Tymczasem rano ministerstwo spraw wewnętrznych Ukrainy poinformowało o przejęciu z rąk separatystów budynków administracji okręgowej i miejskiej w Mariupolu. Do akcji miało dojść w nocy i zakończyła się ona usunięciem ludzi okupujących m. in. ratusz od 13 kwietnia. Separatyści oskarżają milicję i służby specjalne o brutalność, jednak nie ma informacji o ewentualnych ofiarach czy poważnie rannych. Jak informują Ukraińcy, burmistrz i urzędnicy rozpoczęli pracę, pomimo trwającej kontroli ratusza przez oddziały saperów i ochrony milicji.
Tymczasem oddziały powietrznodesantowe poruszają się kolumnami transporterów opancerzonych w stronę Słowiańska, gdzie znajduje się obecnie najsilniejszy punkt oporu prorosyjskich sił. Na drogach do miasta płoną ustawione przez separatystów barykady.
Słowiańsk jest umocniony barykadami i obsadzony przez znaczne siły, w tym zdobyte kilka dni temu pojazdy opancerzone.
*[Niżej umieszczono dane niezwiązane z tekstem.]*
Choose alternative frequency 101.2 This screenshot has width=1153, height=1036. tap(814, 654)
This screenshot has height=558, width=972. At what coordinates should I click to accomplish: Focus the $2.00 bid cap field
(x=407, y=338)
Siły separatystów nadal kontrolują również siedzibę rady obwodowej w Doniecku, budynek SBU w Ługańsku i posterunki milicyjne w kilku mniejszych miejscowościach. Między innymi w Kramatorsku, gdzie ostrzelano z broni maszynowej śmigłowiec Mi-8 sił powietrznych Ukrainy. Podobny incydent miał miejsce w godzinach popołudniowych w rejonie Słowiańska, gdzie pod ogień separatystów trafiły dwa śmigłowce Gwardii Narodowej. W obu przypadkach obyło się bez ofiar a uszkodzenia były nieznaczne.